**TASK STATEMENT**
Return every line of the data entries below that contains the string "center", treating uppercase and lowercase as distinct.

==== AVAILABLE RECORDS ====

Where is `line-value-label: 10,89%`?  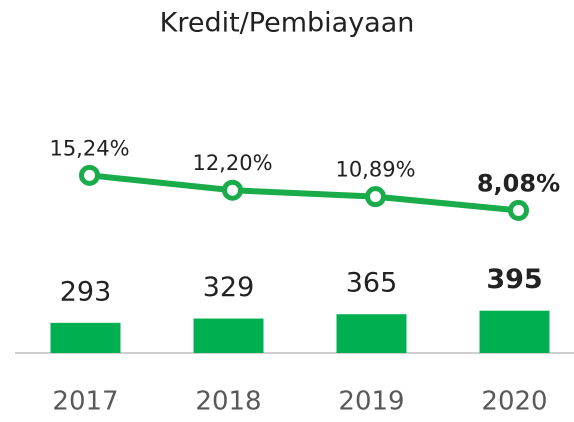
line-value-label: 10,89% is located at coordinates (375, 170).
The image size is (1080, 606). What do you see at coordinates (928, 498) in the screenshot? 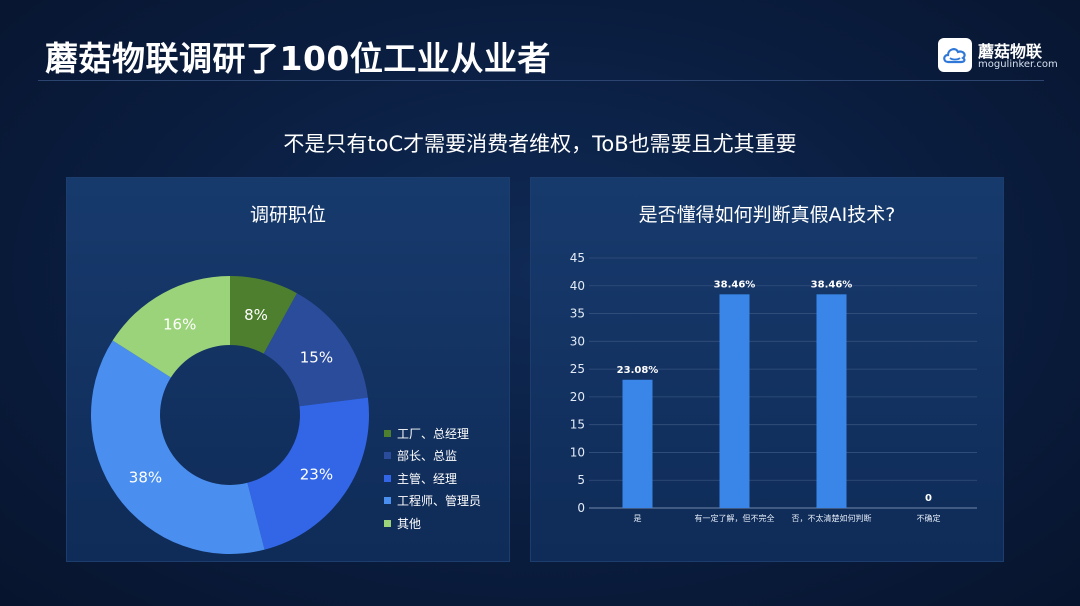
I see `bar-value-label: 0` at bounding box center [928, 498].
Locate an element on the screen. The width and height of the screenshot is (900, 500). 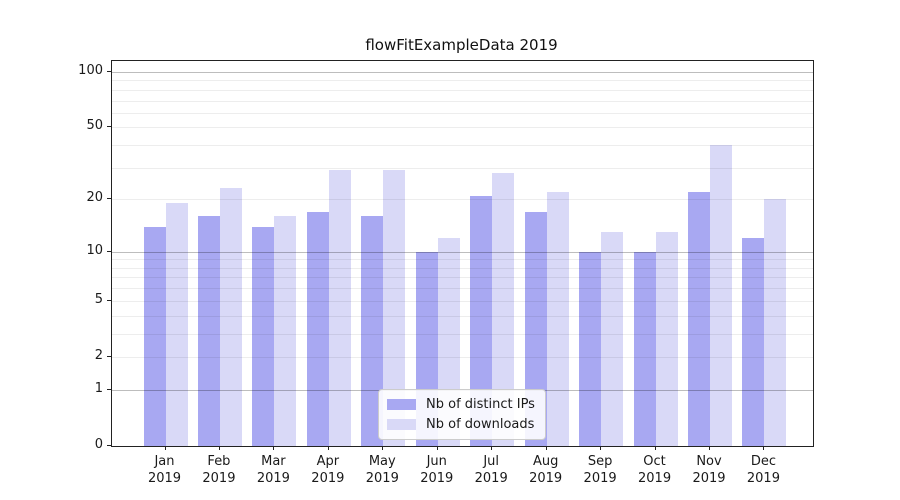
bar-dec-downloads is located at coordinates (776, 322).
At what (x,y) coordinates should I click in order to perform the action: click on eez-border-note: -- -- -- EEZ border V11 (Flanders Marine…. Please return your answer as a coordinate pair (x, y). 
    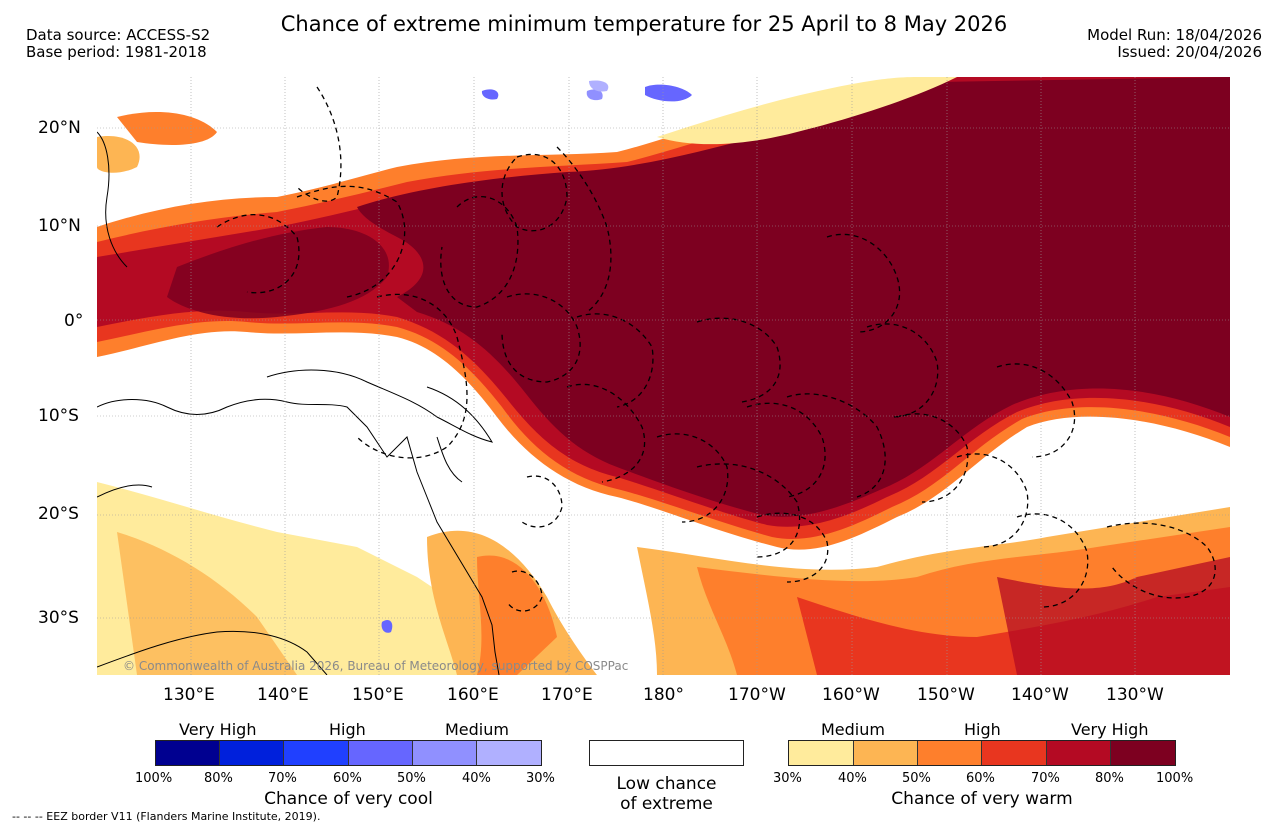
    Looking at the image, I should click on (166, 816).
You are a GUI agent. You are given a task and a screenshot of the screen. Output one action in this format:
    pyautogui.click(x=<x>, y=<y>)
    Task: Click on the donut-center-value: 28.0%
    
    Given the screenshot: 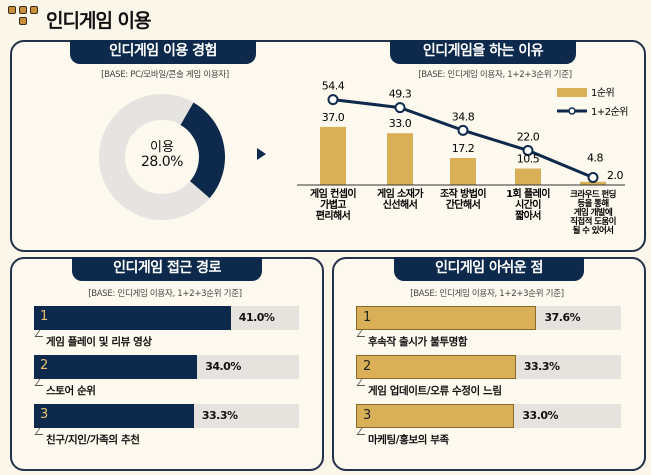 What is the action you would take?
    pyautogui.click(x=162, y=162)
    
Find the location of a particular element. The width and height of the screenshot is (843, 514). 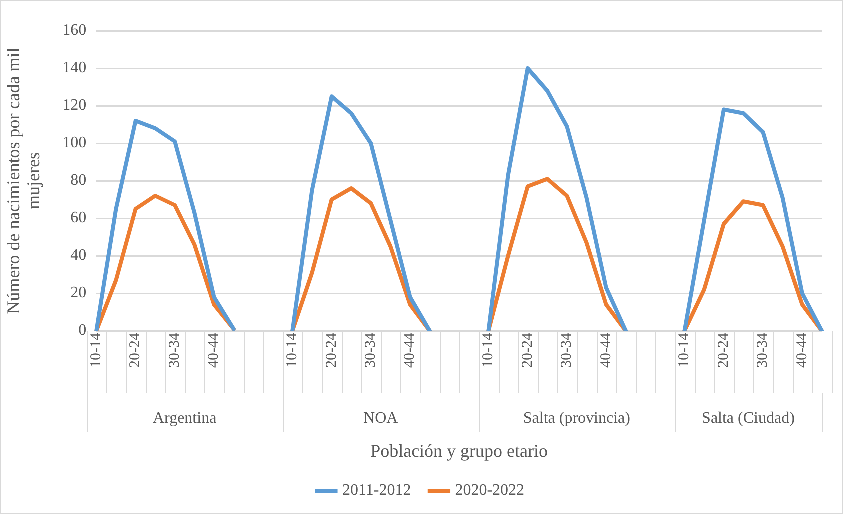

y-tick-label: 160 is located at coordinates (74, 31).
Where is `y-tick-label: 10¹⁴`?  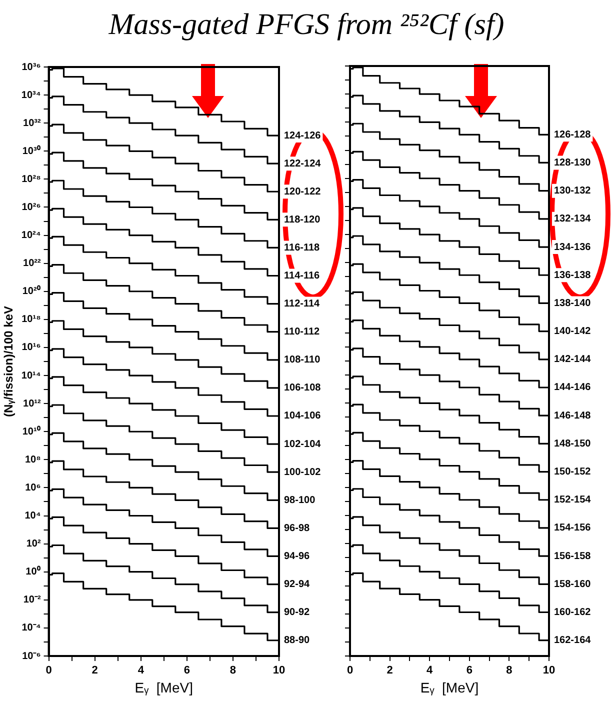 y-tick-label: 10¹⁴ is located at coordinates (31, 376).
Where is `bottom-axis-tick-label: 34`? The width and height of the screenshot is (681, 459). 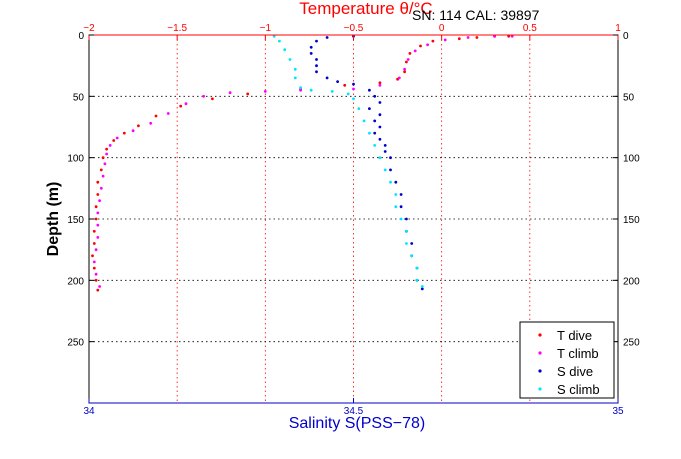 bottom-axis-tick-label: 34 is located at coordinates (89, 412).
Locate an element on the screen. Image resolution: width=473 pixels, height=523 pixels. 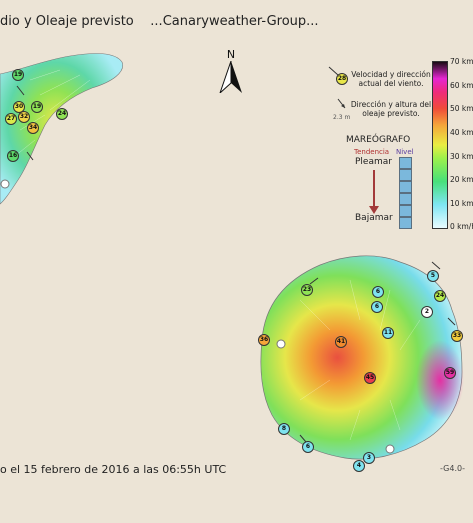
north-label: N is located at coordinates (231, 54).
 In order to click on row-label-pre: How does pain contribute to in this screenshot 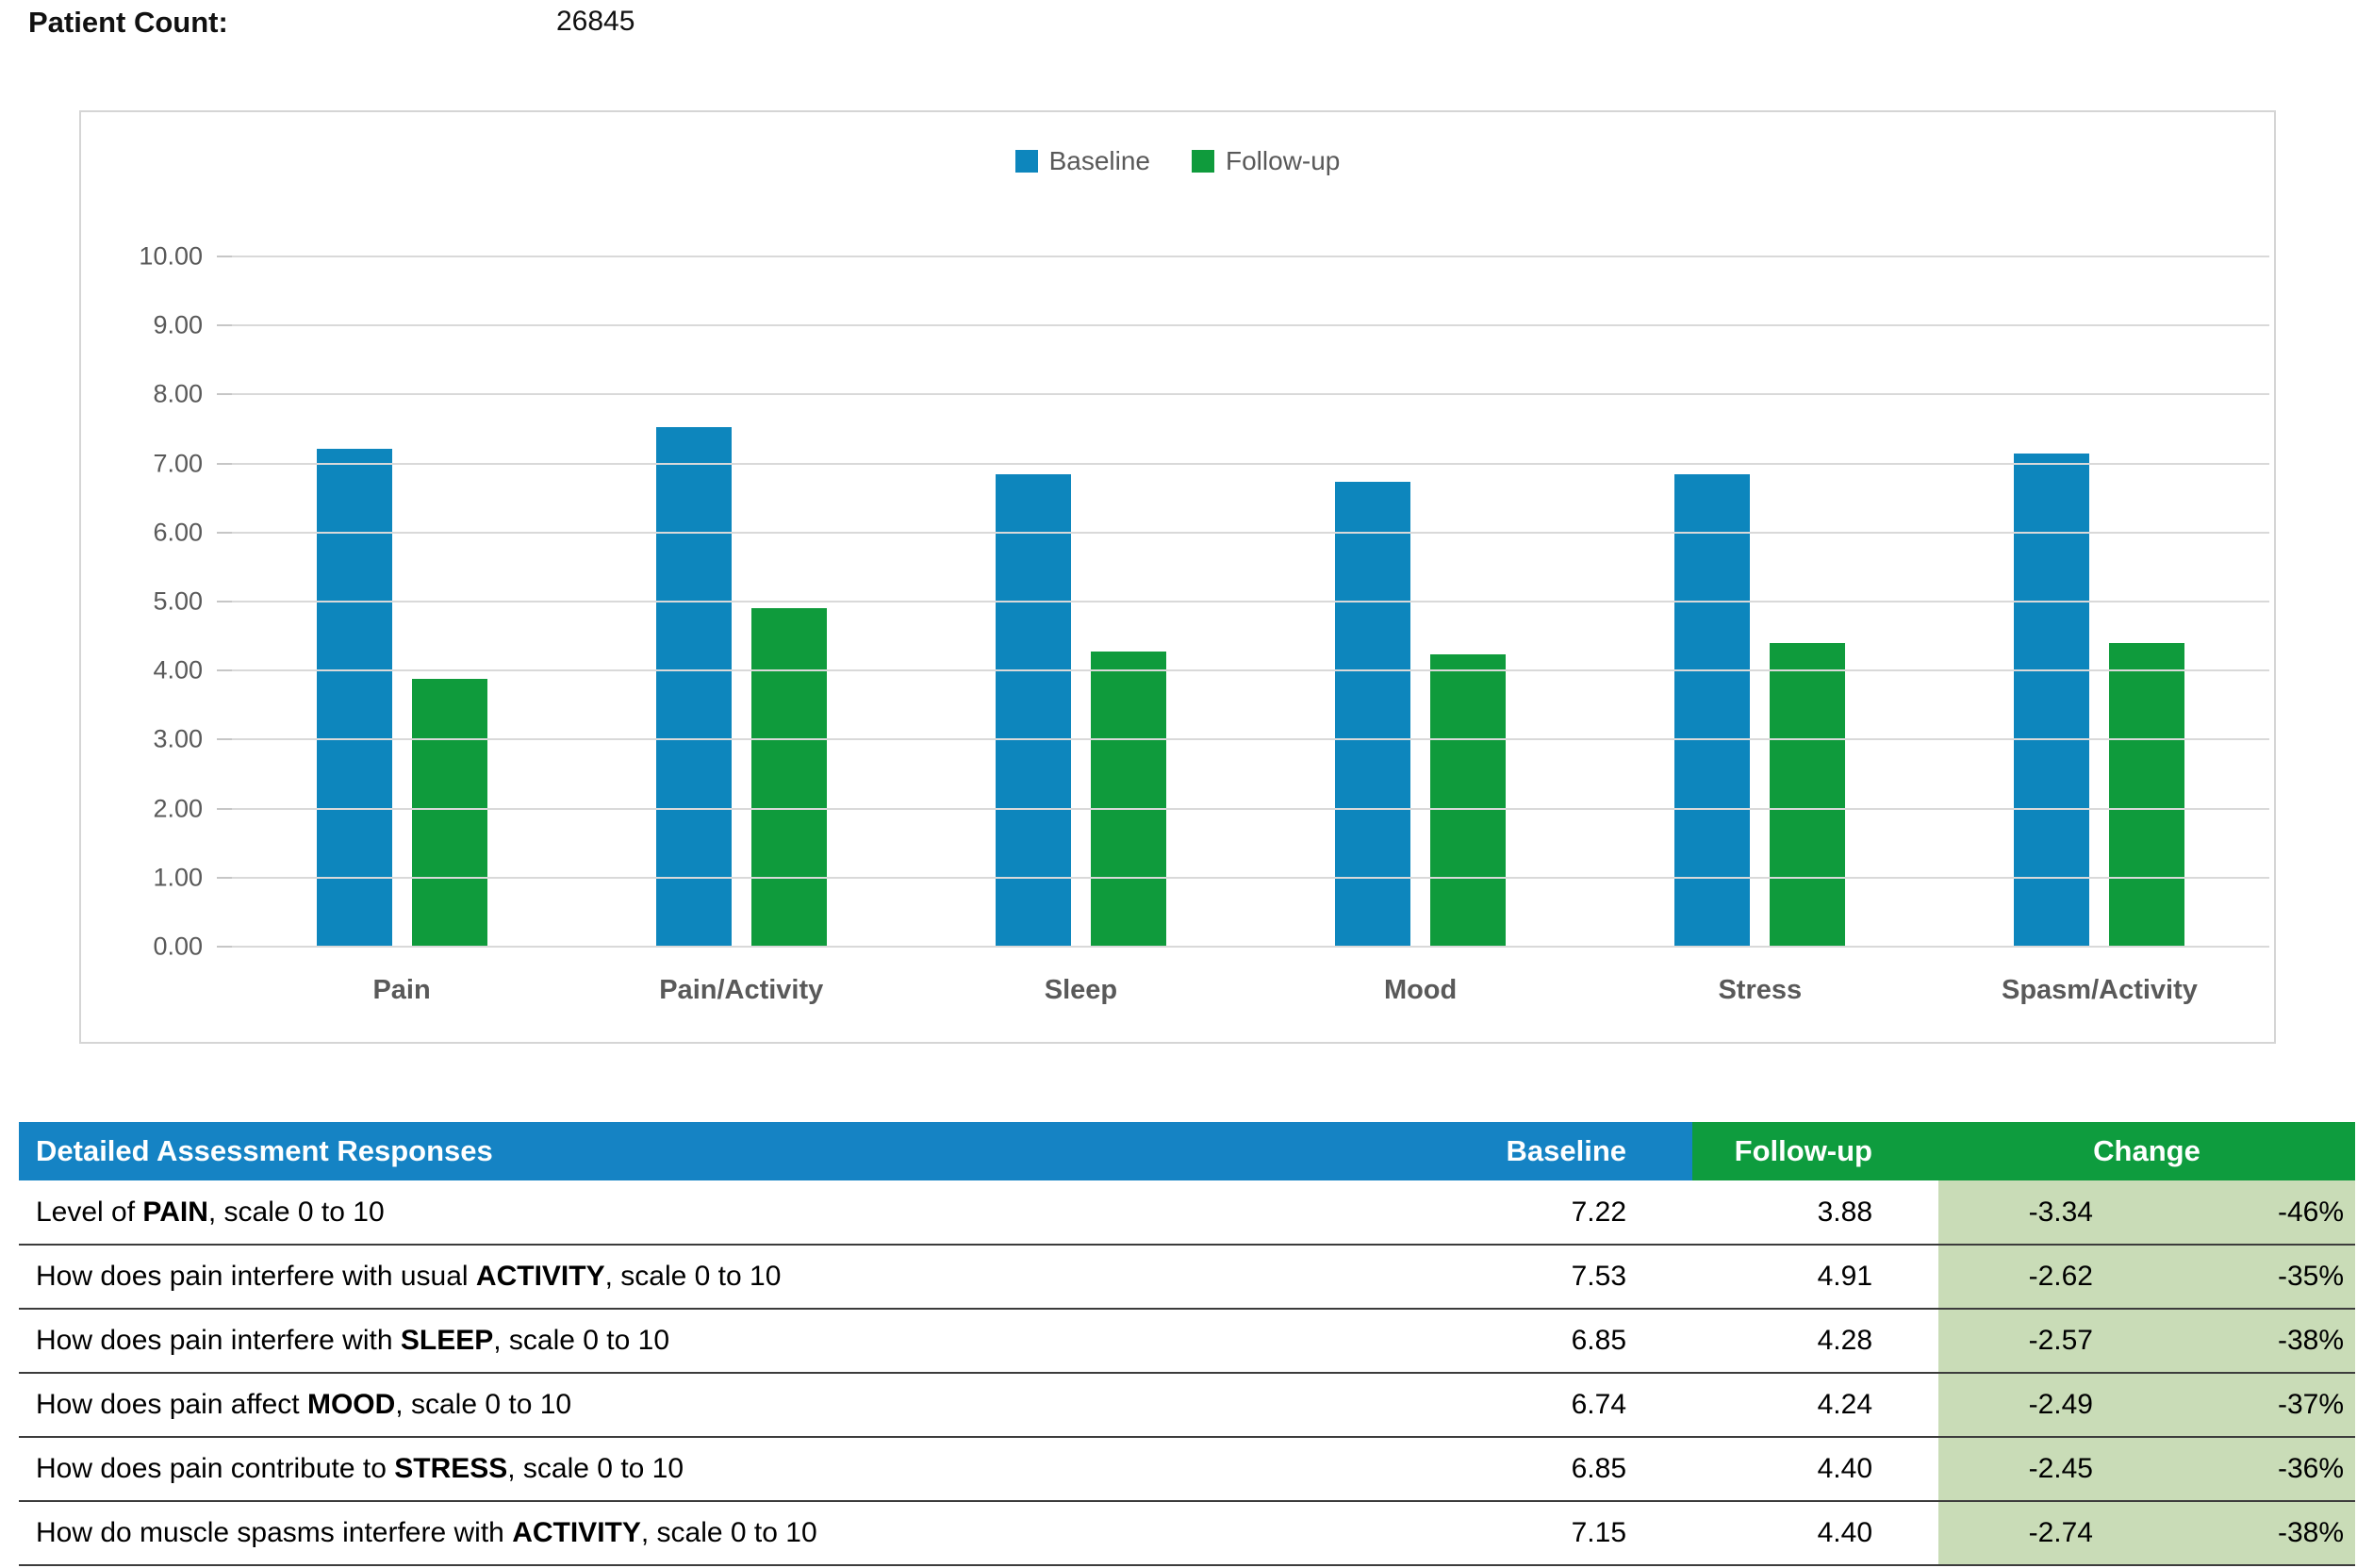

====

**TASK ANSWER**
I see `bar-value-label: 0` at bounding box center [928, 498].
    Task: Click on the donut-center-value: 28.0%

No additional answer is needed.